Multivariate analysis of cell culture bioprocess data—Lactate consumption as process indicator

• Published in: Journal of biotechnology Vol. 162; no. 2-3; pp. 210 - 223
• Main Authors: Le, Huong, Kabbur, Santosh, Pollastrini, Luciano, Sun, Ziran, Mills, Keri, Johnson, Kevin, Karypis, George, Hu, Wei-Shou
• Format: Journal Article
• Language: English
• Published: Netherlands Elsevier B.V 31.12.2012
• Subjects: Animals; antibodies; Bioprocess data mining; bioprocessing; bioreactors; Biotechnology - methods; Cell Count; Cell culture; Cell Culture Techniques - methods; cell viability; Chinese hamster ovary (CHO) cells; CHO Cells; Computational Biology - methods; Cricetinae; Cricetulus; Culture Media; glucose; Glucose - metabolism; inoculum; Lactate consumption; Lactic Acid - metabolism; least squares; manufacturing; metabolism; Multivariate Analysis; Multivariate data analysis; Partial least square regression; prediction; Regression Analysis; Support Vector Machine; Support vector regression; Cell culture; Bioprocess data mining; Partial least square regression; Lactate consumption; Support vector regression; Chinese hamster ovary (CHO) cells; Multivariate data analysis
• ISSN: 0168-1656; 1873-4863
• DOI: 10.1016/j.jbiotec.2012.08.021

► Cell culture bioprocess data from 243 runs at a Genentech facility were analyzed. ► Process outcome were reliably predicted at early stages of the production scale. ► Inoculum data indicate a “memory” effect that persists throughout the run. ► Majority of pivotal parameters are related to cell growth and lactate metabolism. ► Results suggest possible intervention means to render a process more robust.

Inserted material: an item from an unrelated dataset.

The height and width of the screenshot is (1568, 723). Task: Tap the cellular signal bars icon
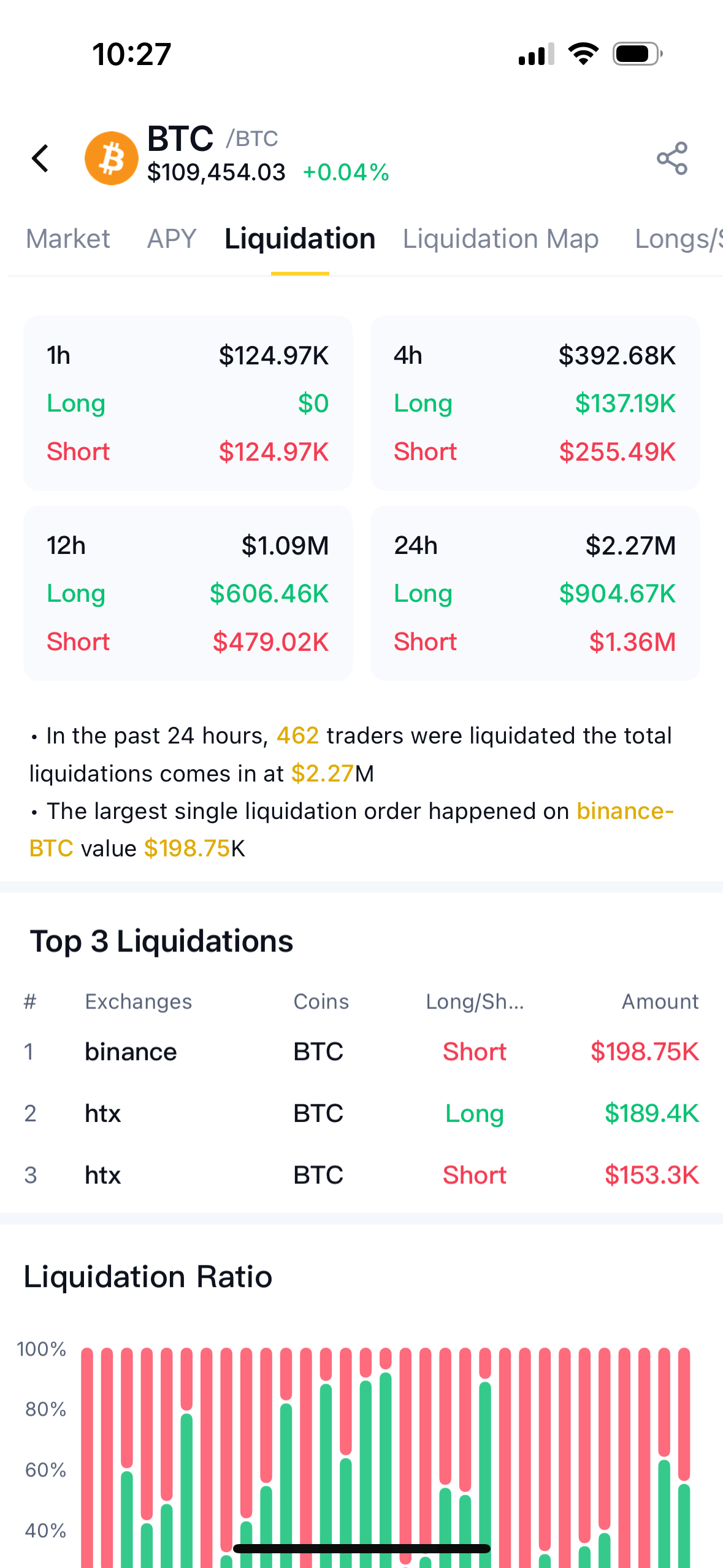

Multivariate analysis of cell culture bioprocess data has the potential of unveiling hidden process characteristics and providing new insights into factors affecting process performance. This study investigated the time-series data of 134 process parameters acquired throughout the inoculum train and the production bioreactors of 243 runs at the Genentech's Vacaville manufacturing facility. Two multivariate methods, kernel-based support vector regression (SVR) and partial least square regression (PLSR), were used to predict the final antibody concentration and the final lactate concentration. Both product titer and the final lactate level were shown to be predicted accurately when data from the early stages of the production scale were employed. Using only process data from the inoculum train, the prediction accuracy of the final process outcome was lower; the results nevertheless suggested that the history of the culture may exert significant influence on the final process outcome. The parameters contributing most significantly to the prediction accuracy were related to lactate metabolism and cell viability in both the production scale and the inoculum train. Lactate consumption, which occurred rather independently of the residual glucose and lactate concentrations, was shown to be a prominent factor in determining the final outcome of production-scale cultures. The results suggest possible opportunities to intervene in metabolism, steering it towards the type with a strong propensity towards high productivity. Such intervention could occur in the inoculum stage or in the early stage of the production-scale reactors. Overall, this study presents pattern recognition as an important process analytical technology (PAT). Furthermore, the high correlation between lactate consumption and high productivity can provide a guide to apply quality by design (QbD) principles to enhance process robustness.